Input:
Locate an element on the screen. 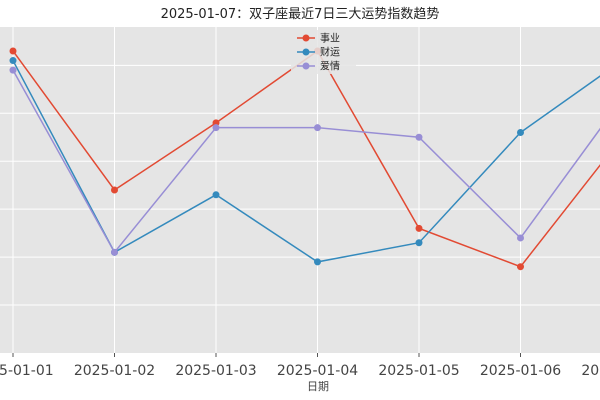 The height and width of the screenshot is (400, 600). x-tick-label: 2025-01-05 is located at coordinates (418, 371).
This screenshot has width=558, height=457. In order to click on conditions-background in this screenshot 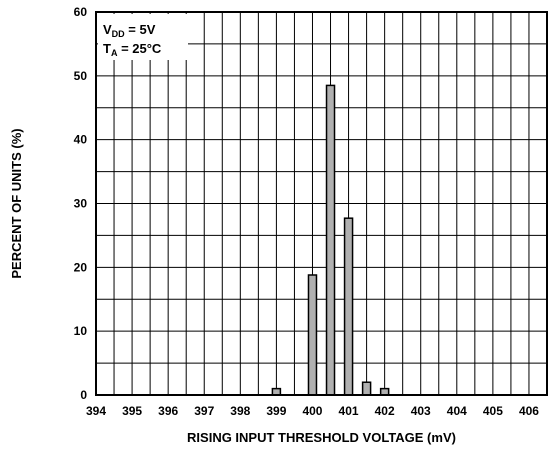, I will do `click(143, 37)`.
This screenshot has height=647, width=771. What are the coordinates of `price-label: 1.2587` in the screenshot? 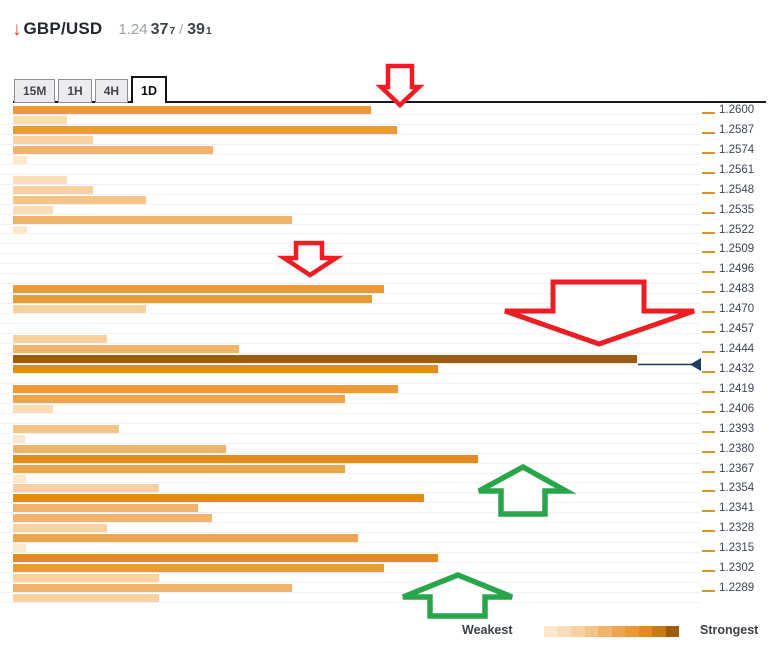 It's located at (737, 130).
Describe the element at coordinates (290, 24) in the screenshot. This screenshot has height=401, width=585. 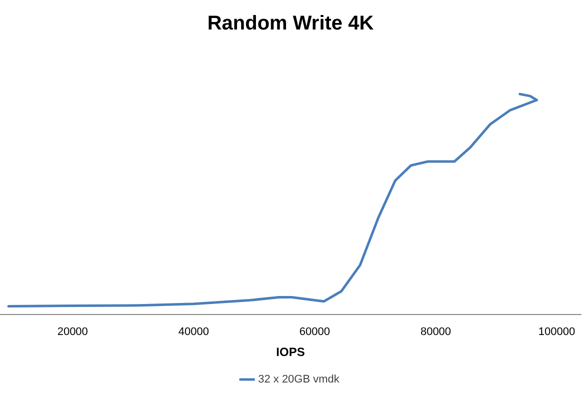
I see `chart-title: Random Write 4K` at that location.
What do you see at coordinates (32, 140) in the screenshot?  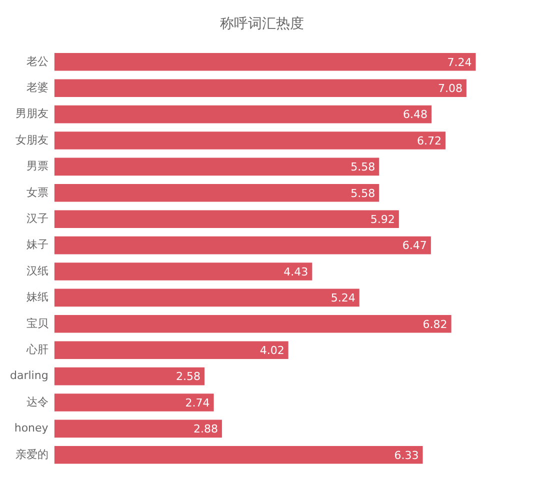 I see `y-tick-label: 女朋友` at bounding box center [32, 140].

What is required:
Can you swap "the screenshot" for "the image" in the lines from the one containing "Describe the element" through the one containing "at that location.", returning only those lines otherwise unchanged and without the pictures?

Your response:
Describe the element at coordinates (290, 24) in the image. This screenshot has height=401, width=585. 
I see `chart-title: Random Write 4K` at that location.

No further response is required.